___ GIVEN DATA ___

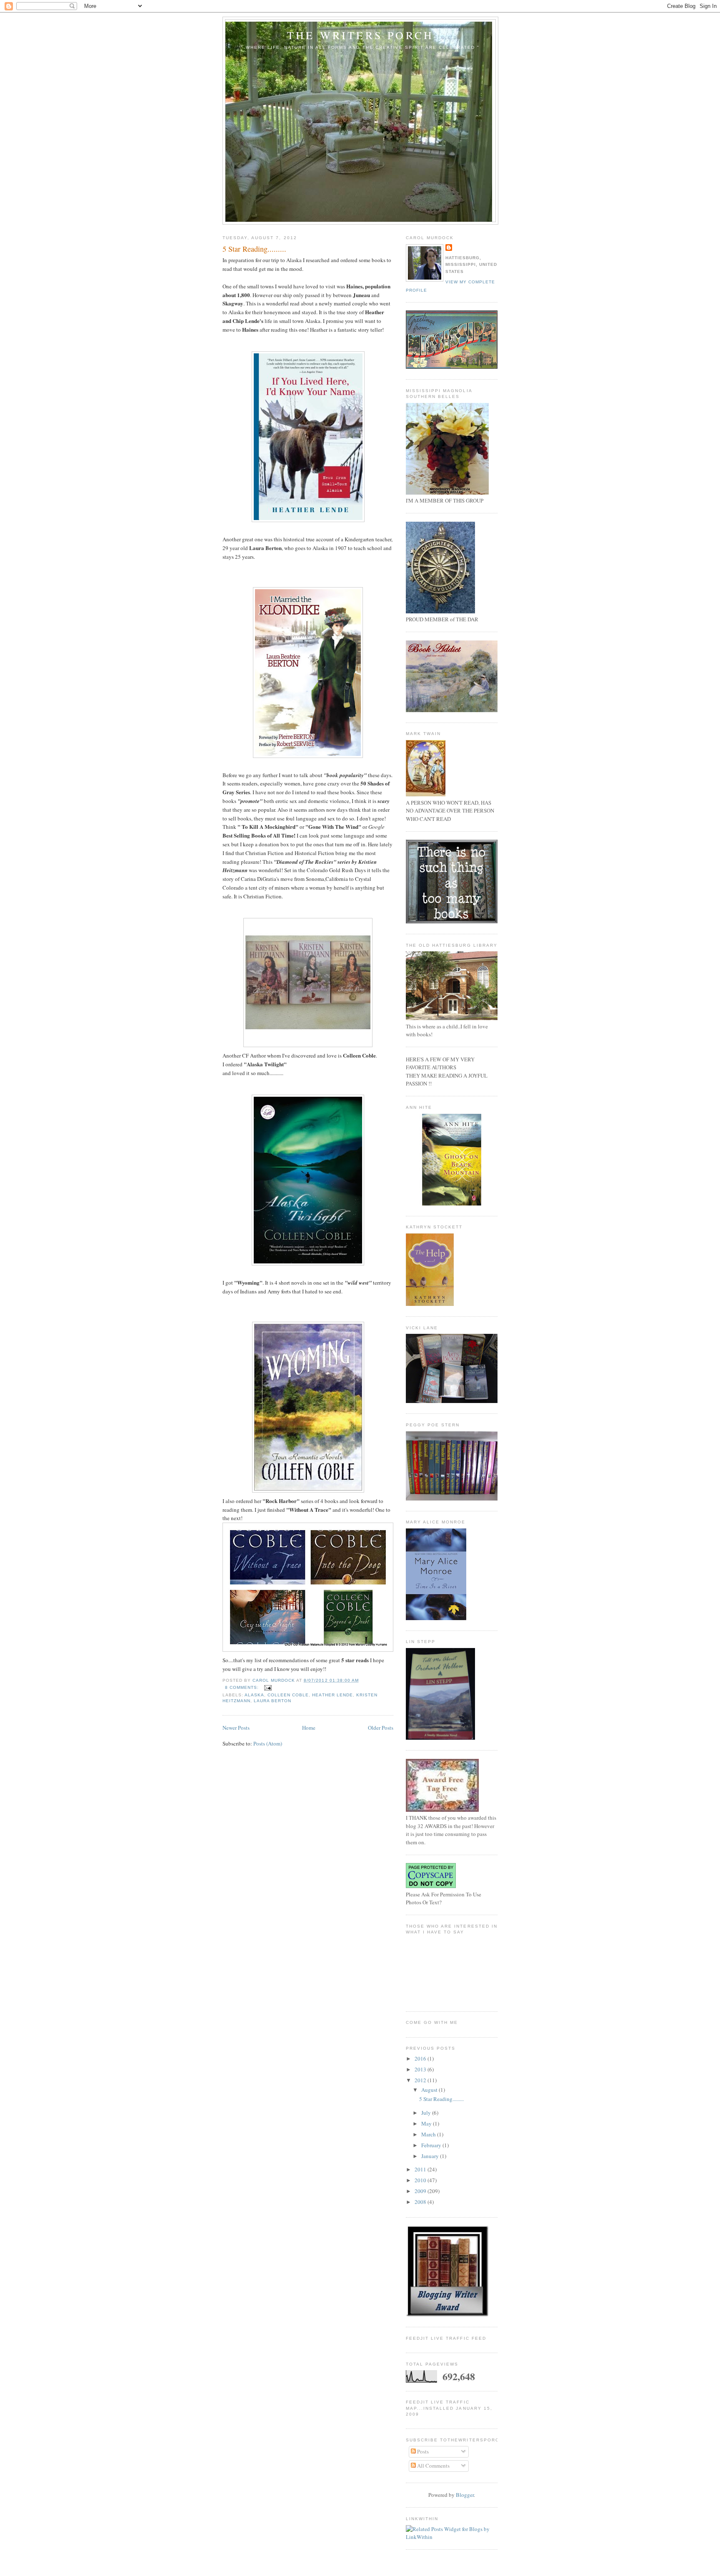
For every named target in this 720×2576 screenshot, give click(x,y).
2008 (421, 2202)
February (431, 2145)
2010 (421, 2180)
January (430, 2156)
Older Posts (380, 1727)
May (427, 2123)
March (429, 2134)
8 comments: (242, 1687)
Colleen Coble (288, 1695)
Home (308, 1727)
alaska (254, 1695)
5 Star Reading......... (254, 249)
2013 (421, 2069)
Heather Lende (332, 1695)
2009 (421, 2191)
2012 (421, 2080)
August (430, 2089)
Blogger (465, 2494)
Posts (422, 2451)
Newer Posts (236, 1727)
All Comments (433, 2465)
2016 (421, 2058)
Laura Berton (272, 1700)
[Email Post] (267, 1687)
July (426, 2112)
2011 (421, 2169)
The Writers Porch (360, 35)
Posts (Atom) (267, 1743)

___

Only the pictures are to be excluded; all other parts of the records above are to be given exactly.

For every named target in this 720×2576 screenshot, give click(x,y).
2008 (421, 2202)
February (431, 2145)
2010 (421, 2180)
January (430, 2156)
Older Posts (380, 1727)
May (427, 2123)
March (429, 2134)
8 comments: (242, 1687)
Colleen Coble (288, 1695)
Home (308, 1727)
alaska (254, 1695)
5 Star Reading......... (254, 249)
2013 (421, 2069)
Heather Lende (332, 1695)
2009 (421, 2191)
2012 (421, 2080)
August (430, 2089)
Blogger (465, 2494)
Posts (422, 2451)
Newer Posts (236, 1727)
All Comments (433, 2465)
2016 (421, 2058)
Laura Berton (272, 1700)
[Email Post] (267, 1687)
July (426, 2112)
2011 (421, 2169)
The Writers Porch (360, 35)
Posts (Atom) (267, 1743)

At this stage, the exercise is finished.